Collection entries
__________________________________________________
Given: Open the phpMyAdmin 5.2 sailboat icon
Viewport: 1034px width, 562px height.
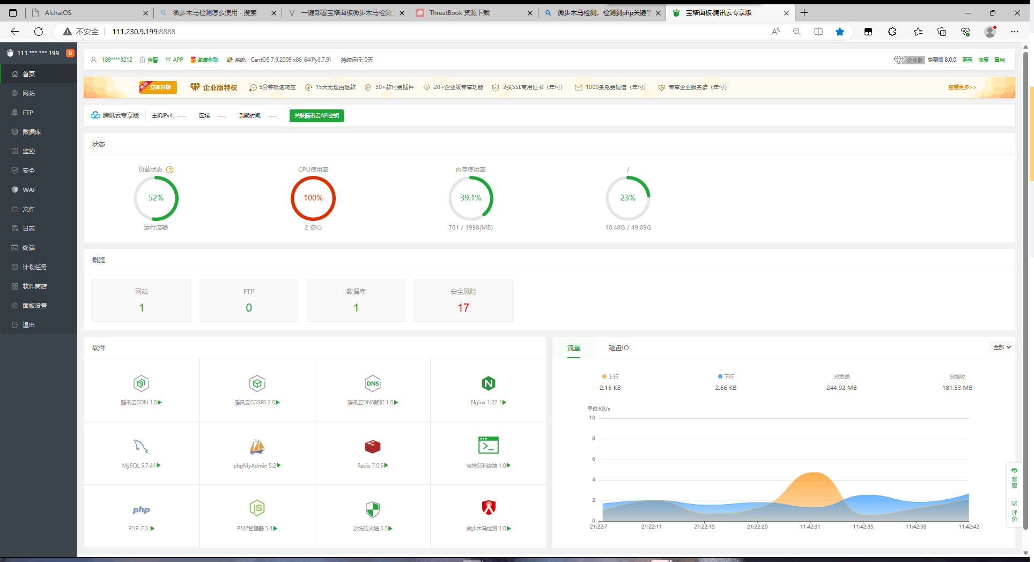Looking at the screenshot, I should 257,446.
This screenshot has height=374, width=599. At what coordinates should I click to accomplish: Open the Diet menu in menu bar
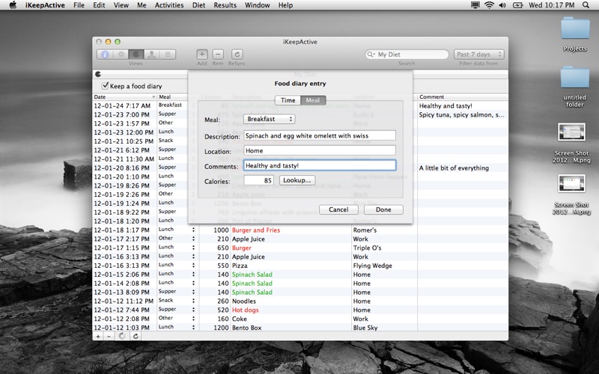coord(198,5)
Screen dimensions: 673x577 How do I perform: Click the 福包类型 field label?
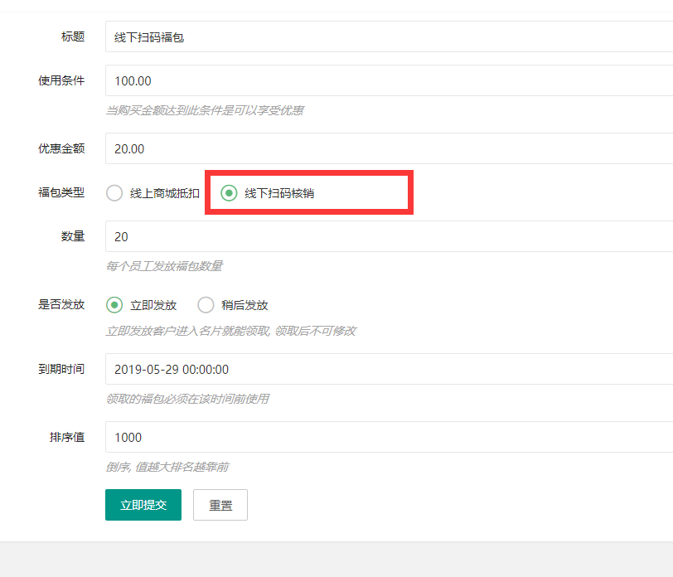61,192
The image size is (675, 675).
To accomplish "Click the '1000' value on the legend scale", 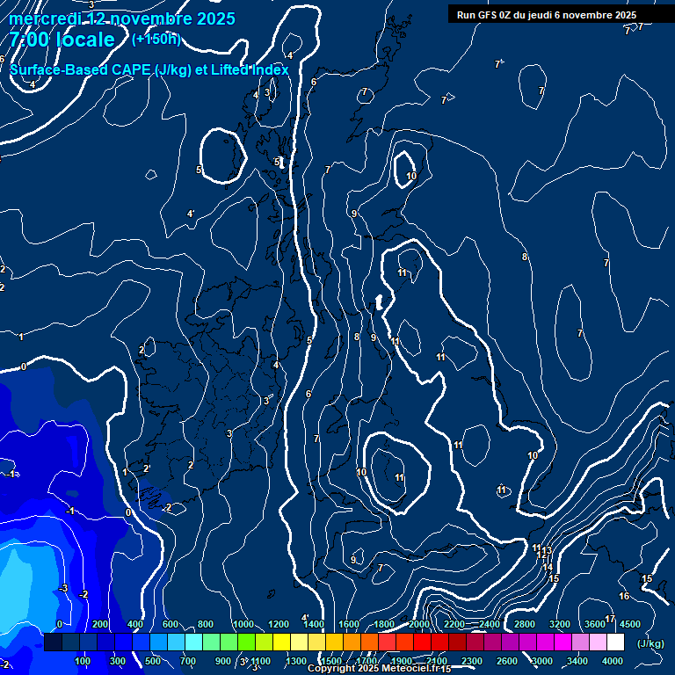I will (243, 624).

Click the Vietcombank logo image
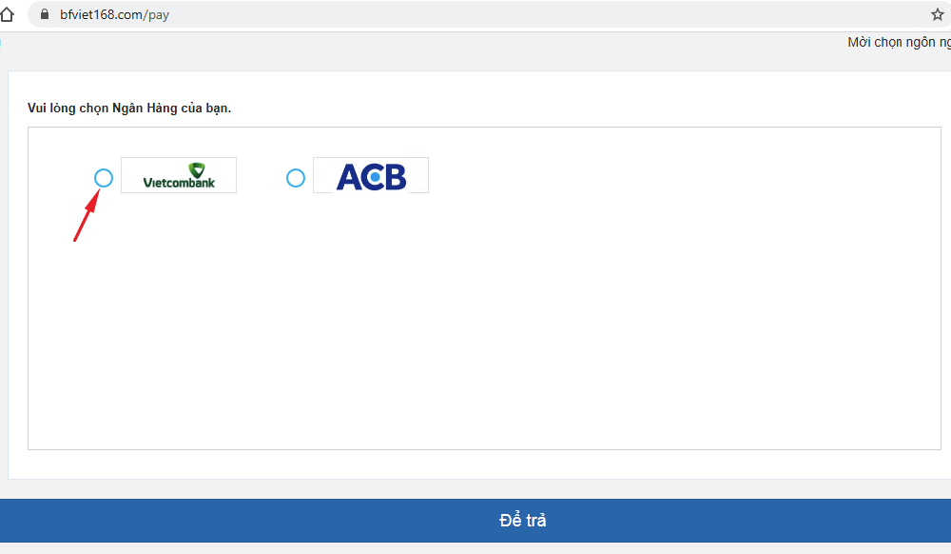179,175
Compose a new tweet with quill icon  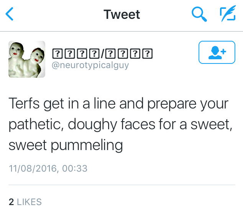coord(227,15)
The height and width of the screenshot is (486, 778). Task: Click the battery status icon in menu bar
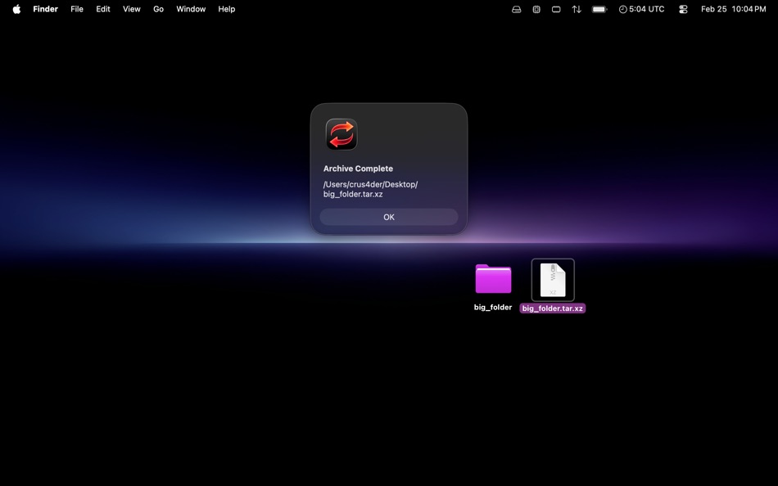click(x=598, y=9)
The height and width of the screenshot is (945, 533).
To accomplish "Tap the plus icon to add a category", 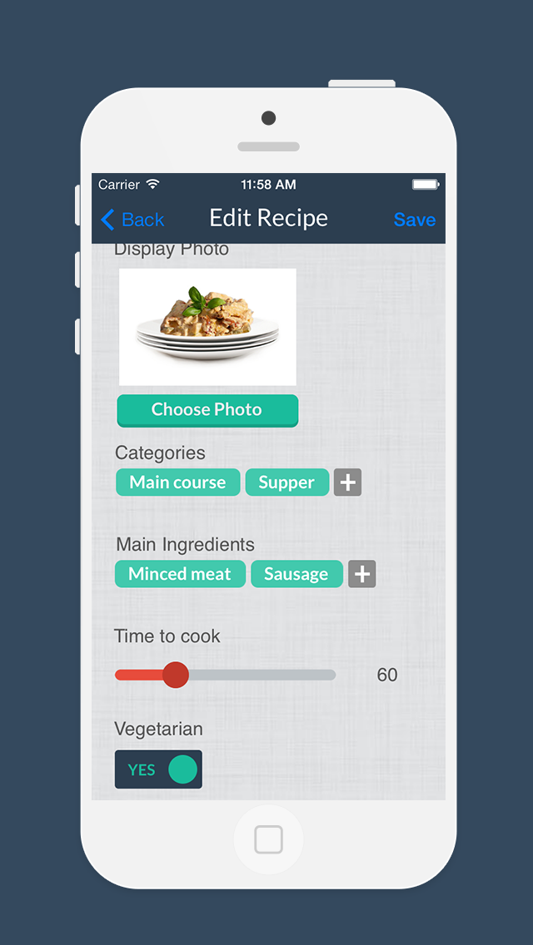I will click(347, 482).
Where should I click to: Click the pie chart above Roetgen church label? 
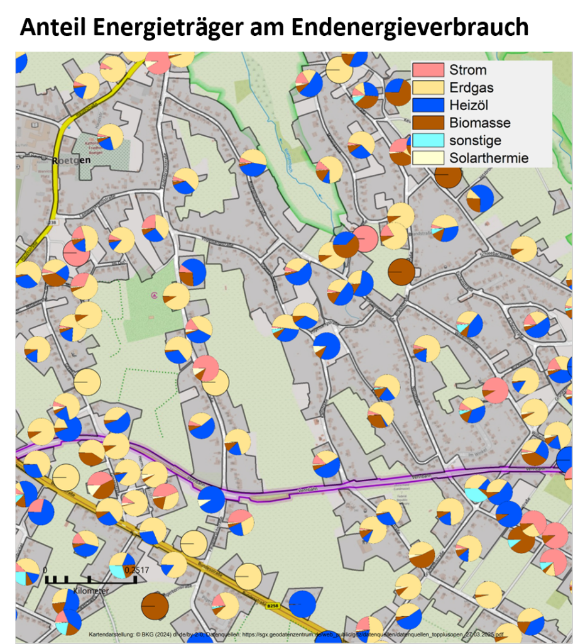(x=110, y=137)
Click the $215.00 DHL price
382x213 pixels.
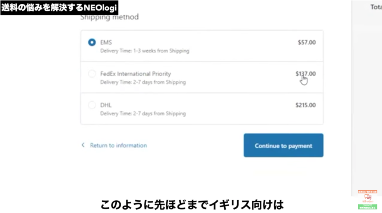pos(306,105)
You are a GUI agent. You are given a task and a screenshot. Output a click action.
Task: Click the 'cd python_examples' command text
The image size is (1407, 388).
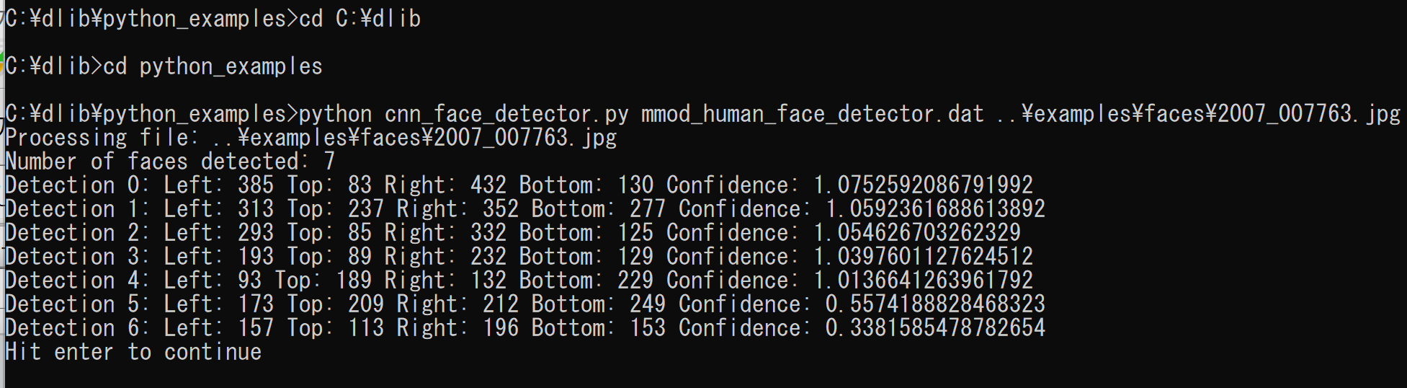click(x=213, y=66)
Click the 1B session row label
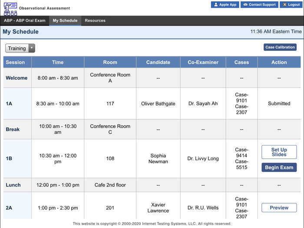 (9, 159)
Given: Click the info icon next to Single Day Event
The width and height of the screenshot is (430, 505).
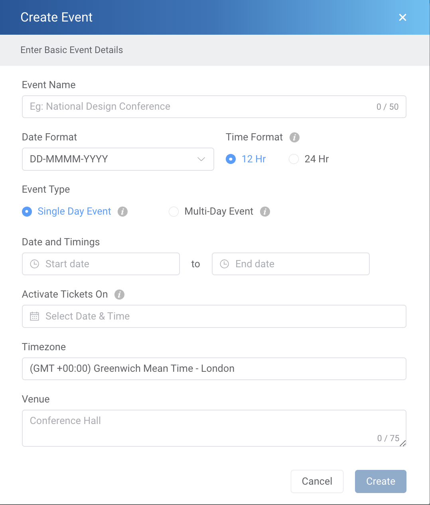Looking at the screenshot, I should click(122, 211).
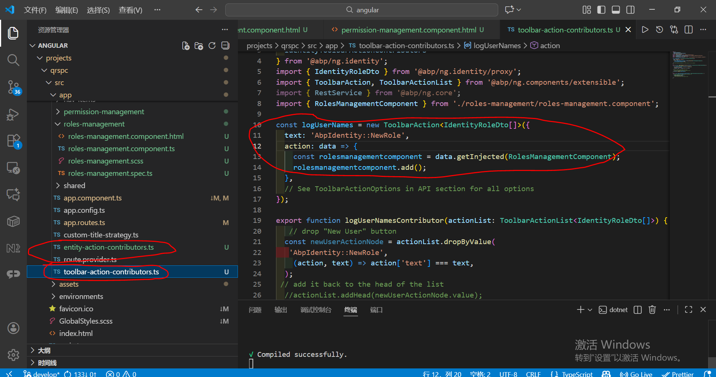716x377 pixels.
Task: Open Source Control view with 36 changes
Action: pos(13,87)
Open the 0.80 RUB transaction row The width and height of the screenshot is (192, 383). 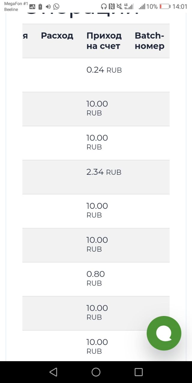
__________________________________________________
## EXERCISE:
Could you repeat the stretch of rows above, from the line containing "Click the $215.00 DHL price" through the end of the rows, leaving the pictures out?

## SOLUTION FOR THIS EXERCISE:
Click the $215.00 DHL price
382x213 pixels.
pos(306,105)
You are a GUI agent. You are given a task and a screenshot. Output a click action.
Task: Click the 'cd python_examples' command text
The image size is (1407, 388).
click(x=213, y=66)
Click the 1B session row label
 (9, 159)
Given: Click the info icon next to Single Day Event
The width and height of the screenshot is (430, 505).
Looking at the screenshot, I should click(122, 211).
716x377 pixels.
Task: Open Source Control view with 36 changes
Action: pos(13,87)
Open the 0.80 RUB transaction row The width and height of the screenshot is (192, 383). 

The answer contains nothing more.